鯨が殺されるとき苦しむとすれば、牛も豚も鼠もゴキブリも、殺されるときには苦しむ。さらに「すべての生命を尊ぶ」ことを原則にするなら、菜食主義でさえ無罪ではない。

・・・「だったら醜い生物はほっとくのか」と思う時点で、「かわいそうの効用」が存在する。・・・つまるところ、「地球を助ける」など地球から見たら大きなお世話であり、偽善的でもある。

一部に人間がアクティベスト的な行動をとるよりは、多くの人が普段から自然と共に生活し、「自然と共に生きる人たち(漁師など)」の声に耳を傾ける事のほうが、「自然と共に、自然に生きて行く*1」事になるのでしょう。


この論議をもう少し広げたら、科学の役割とは何かとなる。サイエンスとは「To know」。つまり、「知ることへの姿勢」である。「姿勢」だから、結果が間違っていることへの責任はないが、この「知ることへの姿勢」をやめてしまっては科学・サイエンスではない。この定義は社会科学もふくめます。ハードコアな物理をやっている人から見たら、社会科学は全て偽科学なのでしょうけど、「To know」をしている限り、僕は科学とみなします。

アクティベストなどが、「科学は何を発するかにおいての倫理が要求される」といっているが、倫理観は科学者の責任ではない。7-8年前にあるオックスフォード大学国際関係学部の教授が「帝国主義時代の方が今より良かった」と発表した。このことで彼を倫理的ではないと批判した人たちがたくさんいた。この論点は的外れである。彼は間違っているかもしれないが「帝国主義時代の方が今より良かった」と知ってしまったので、それを発表する義務がある。

倫理観は常に変わる。振り返って見たら、おかしな事もたくさんある。この事に縛られていたら、「知ることへの姿勢」を貫けない。

ガリレオは、地球が動いてくることを知ってしまった。宗教界に反対されて、牢獄に入れられてもそれを言わずにはいられなかった。ダーウィンも進化論を知って、クリスチャンとして発表するのを長年ためらったが、後年それを「種の起源」としてまとめて発表した。


マッド・サイエンティストといわれても、「知ることへの姿勢」をあきらめてはいけない。クリティカル・シンキングが出来ない人たちの話など、「男女の痴話げんかと同じ」で話し半分に聞いているれば良い。
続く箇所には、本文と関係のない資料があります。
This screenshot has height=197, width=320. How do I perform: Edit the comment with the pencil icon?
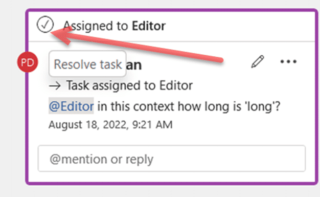tap(258, 61)
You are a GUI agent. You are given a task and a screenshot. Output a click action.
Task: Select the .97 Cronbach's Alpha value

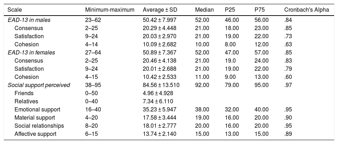(x=288, y=85)
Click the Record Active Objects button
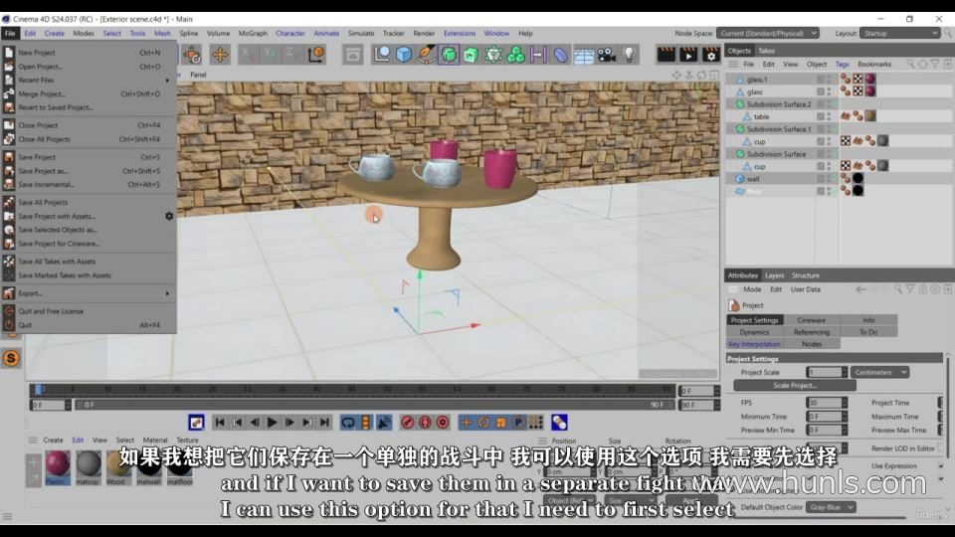This screenshot has width=955, height=537. 406,423
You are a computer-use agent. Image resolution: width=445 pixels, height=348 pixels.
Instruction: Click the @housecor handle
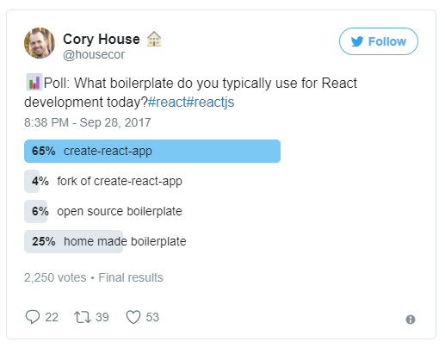(x=94, y=54)
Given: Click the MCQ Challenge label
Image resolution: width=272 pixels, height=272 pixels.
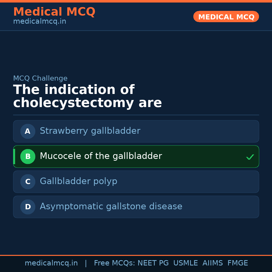Looking at the screenshot, I should pos(40,78).
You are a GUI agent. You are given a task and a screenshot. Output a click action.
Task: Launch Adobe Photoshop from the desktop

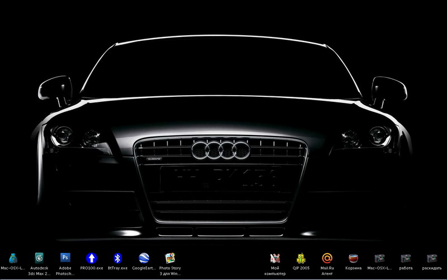pos(65,258)
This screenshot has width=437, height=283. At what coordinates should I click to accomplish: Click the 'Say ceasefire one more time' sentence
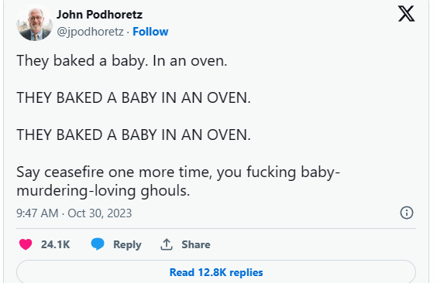pyautogui.click(x=178, y=172)
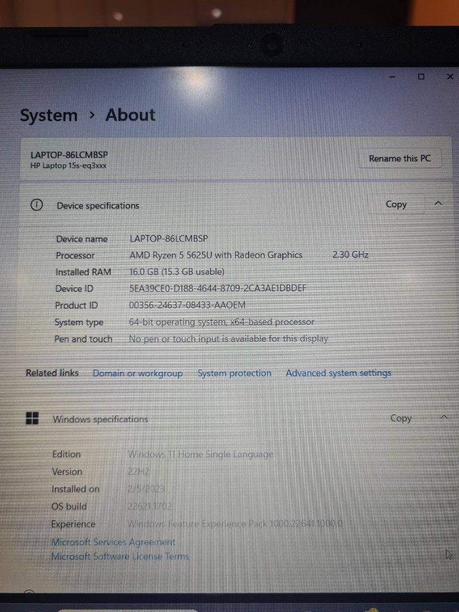Open Microsoft Services Agreement
Image resolution: width=459 pixels, height=612 pixels.
pos(113,542)
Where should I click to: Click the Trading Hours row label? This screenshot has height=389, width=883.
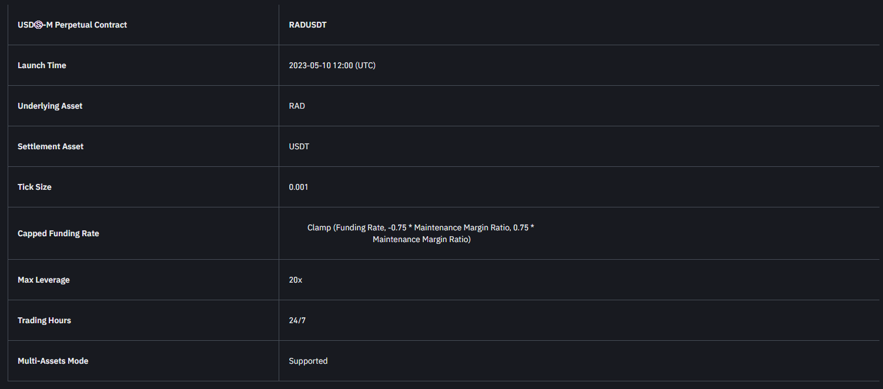tap(44, 320)
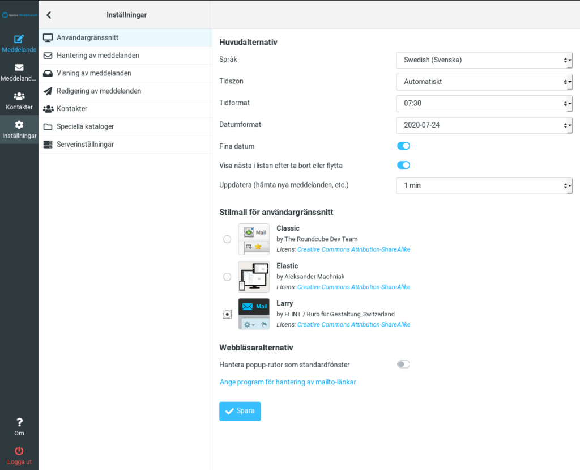Screen dimensions: 580x470
Task: Open Ange program för hantering av mailto-länkar
Action: (288, 382)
動物実験、気候変動、捕鯨問題などの議論をタブー化する動きがある。環境学が中世の宗教界のようにならないことを心から願う。

現実社会ではまず、「答えがある問題」を探すことが大事であり、そして、おかれている状態で試行錯誤しながら答えをだす。もしろん、その答えが「一番正しい」かどうかなど誰も知らないっていうか、「一番正しい」などと言えることなど無い。

「答えがある問題」探すことは本当につらい。長い暗いトンネルをくぐって、出口が全然見えてこない。「答えがでそうだ」っと思ったときに初めて、うっすらと光が遠くで見える感じがする。

建設的な討論からは、色々な事を学ぶ。間違っていると言われることは辛いが、早めに指摘されることは大事。視野が狭くなっていると、なかなか新しい考えを受け入れるの難しくなる。そんな時、きれいな右ストレートを食らうと、目が覚めて新しい考えを別の視点から見れるようになってくる。

私もオックスフォードに来たころ、学部の先生に一言こういわれました:
「いいか、ひとつ君がオックスフォードで学ぶことがあるとすれば、環境でもマネージメントでもない、それは、クリティカル・シンキングだ」。